Grant, an honors student majoring in English literature and sociology, got the idea for her project during her days as an intern for Superstition Review, an online literary journal run by undergraduate students under the direction of Grant’s thesis director, Patricia Murphy.

“Carrie was our social networking manager," Murphy said. "She ran our blog, Facebook and Twitter. One of the requirements for this position was that the person be incredibly in touch with literary publishing. A lot of students don’t know contemporary literature. Carrie did such an exceptional job. She was always ahead of her time.”

Murphy teaches in the School of Letters and Sciences at the ASU Polytechnic campus. She likes to highlight the campus’ focus on hands-on learning, which is why she started "Superstition Review." The journal provides an opportunity for students to read the works of contemporary authors, interview them, correspond with them, and discuss their submissions. It’s no surprise, then, that when the time came for Grant to choose an honors thesis project, Murphy encouraged her to move beyond the traditional research paper.

“I said if you write a static paper on this and it gets filed on the shelf at Barrett, it’s going to be obsolete pretty much as soon as it’s published. What if this is a living document? What if you put it on a blog?” Murphy recalled.

Grant added: “The blog format allows me to actually participate in the community I'm researching, and it makes my research accessible to its intended beneficiaries in a more direct way than a research paper would.”

She’s noticed some resistance to digital technologies by print publications. “There are some presses and magazines that want to stay print journals, and I think that’s fine, but even if they’re going to stay print, they need to have some digital presence to remain relevant.”

Grant’s work has been well received. She was awarded two research scholarships, and she’s currently working to continue growing her audience and advocating the need for the digitization of literary presses and magazines.

“I’m working to keep a regular schedule of posting and getting myself out there using the same methods I’m encouraging literary presses and magazines to use: trying to gather followers on Twitter, get out there on Facebook, LinkedIn, and other social media. In the digital community, it’s about making connections with other groups online and presses and magazines and digital publishing gurus doing similar things,” she said.

Grant says that most everyone is aware that they have to adapt to digital media. She believes that in 10 years most, if not all, literary presses and magazines will have some digital content.

In terms of personal evolution, Grant believes that the opportunities for educational advancement and research are endless. Identifying a problem and finding the resources to help facilitate these ideas just takes motivation and a little bit of curiosity.

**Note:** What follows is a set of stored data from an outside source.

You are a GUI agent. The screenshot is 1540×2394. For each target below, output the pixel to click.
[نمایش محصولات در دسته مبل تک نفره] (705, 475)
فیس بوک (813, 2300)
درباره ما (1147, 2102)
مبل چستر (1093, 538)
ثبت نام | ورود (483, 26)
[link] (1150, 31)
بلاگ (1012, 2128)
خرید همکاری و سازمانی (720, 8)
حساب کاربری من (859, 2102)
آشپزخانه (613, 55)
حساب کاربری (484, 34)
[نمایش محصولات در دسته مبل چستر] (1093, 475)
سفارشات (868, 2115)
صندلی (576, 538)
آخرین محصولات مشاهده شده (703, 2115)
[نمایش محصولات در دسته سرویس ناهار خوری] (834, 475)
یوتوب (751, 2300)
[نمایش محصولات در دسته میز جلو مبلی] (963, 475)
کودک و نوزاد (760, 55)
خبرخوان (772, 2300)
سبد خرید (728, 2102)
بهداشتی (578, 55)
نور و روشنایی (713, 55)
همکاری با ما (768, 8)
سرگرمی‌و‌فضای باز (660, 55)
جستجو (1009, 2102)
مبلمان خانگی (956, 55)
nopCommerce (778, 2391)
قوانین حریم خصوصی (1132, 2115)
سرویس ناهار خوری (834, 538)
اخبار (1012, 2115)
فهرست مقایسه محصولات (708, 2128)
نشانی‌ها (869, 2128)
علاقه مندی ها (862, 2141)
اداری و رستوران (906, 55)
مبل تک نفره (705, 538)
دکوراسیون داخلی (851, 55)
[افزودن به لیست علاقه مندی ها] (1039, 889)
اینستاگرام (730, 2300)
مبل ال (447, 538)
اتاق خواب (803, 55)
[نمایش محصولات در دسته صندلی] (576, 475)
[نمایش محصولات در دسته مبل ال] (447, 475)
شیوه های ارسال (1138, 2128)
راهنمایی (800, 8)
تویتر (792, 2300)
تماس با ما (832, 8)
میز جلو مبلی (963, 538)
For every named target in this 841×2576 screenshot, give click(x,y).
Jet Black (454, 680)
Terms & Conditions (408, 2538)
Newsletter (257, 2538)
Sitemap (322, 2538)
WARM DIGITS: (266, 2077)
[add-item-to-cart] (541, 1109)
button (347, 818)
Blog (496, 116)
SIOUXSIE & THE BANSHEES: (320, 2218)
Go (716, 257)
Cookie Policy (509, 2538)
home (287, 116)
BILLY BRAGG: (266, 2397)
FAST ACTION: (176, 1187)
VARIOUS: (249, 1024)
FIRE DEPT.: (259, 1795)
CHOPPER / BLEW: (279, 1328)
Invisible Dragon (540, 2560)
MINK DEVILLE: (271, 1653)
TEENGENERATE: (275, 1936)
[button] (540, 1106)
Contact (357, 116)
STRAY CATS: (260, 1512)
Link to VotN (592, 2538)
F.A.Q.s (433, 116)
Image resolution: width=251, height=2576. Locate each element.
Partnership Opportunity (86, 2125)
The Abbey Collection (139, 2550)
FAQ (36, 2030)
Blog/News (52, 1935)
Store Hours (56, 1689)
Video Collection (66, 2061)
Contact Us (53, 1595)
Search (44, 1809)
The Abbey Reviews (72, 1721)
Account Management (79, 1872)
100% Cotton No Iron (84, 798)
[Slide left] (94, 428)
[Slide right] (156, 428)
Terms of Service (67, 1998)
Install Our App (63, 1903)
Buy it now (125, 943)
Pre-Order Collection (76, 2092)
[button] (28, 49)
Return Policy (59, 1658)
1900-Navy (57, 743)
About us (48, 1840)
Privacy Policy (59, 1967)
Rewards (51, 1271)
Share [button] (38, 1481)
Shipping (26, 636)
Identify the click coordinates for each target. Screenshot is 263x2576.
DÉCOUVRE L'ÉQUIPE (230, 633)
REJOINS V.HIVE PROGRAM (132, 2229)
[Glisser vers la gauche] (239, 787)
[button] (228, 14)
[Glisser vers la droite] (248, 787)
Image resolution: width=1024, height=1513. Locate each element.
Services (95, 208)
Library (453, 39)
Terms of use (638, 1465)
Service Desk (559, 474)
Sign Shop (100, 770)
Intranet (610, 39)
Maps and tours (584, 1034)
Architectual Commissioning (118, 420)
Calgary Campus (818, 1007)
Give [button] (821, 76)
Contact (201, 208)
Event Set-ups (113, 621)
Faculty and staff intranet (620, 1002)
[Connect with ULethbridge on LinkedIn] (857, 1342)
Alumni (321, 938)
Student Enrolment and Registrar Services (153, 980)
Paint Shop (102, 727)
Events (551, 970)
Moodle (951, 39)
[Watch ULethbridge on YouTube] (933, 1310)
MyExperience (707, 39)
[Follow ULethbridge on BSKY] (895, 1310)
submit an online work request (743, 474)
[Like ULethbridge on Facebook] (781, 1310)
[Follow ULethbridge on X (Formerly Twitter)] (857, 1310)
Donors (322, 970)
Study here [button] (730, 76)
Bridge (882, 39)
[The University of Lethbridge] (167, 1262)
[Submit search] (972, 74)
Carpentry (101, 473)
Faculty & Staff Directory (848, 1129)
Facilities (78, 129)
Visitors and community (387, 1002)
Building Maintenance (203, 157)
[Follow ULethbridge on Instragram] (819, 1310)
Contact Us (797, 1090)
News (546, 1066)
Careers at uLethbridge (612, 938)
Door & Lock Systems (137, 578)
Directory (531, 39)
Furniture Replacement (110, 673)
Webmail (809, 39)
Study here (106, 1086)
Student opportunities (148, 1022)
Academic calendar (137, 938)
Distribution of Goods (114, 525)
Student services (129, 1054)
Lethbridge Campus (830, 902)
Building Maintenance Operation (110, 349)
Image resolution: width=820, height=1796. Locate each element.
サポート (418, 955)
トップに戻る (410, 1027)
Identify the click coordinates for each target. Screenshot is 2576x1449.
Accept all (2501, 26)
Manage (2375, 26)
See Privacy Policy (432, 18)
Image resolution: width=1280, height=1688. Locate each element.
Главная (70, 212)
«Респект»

“I always say Arizona State University is a place where opportunities aren’t going to be handed to you, but if you go look for them they are abundant,” Grant said. “For just beginning this project, when I started talking to my thesis director, she said, ‘You need to go to the Association of Writers and Writing Programs conference.’ So I just booked a ticket and got on a plane to D.C. by myself and went to this big conference. That was really what helped me figure out where I was going with this project, and immersed me completely.”

“I was very happy with the way the project’s form met its function,” Murphy said. “I was also so impressed with the amount of research Carrie did and the way she immersed herself in the field. She knew all the names, all the software, all the organizations. It was really fun for me to share that energy from the beginning of the project.”

The English and sociology programs are both part of ASU's College of Liberal Arts and Sciences.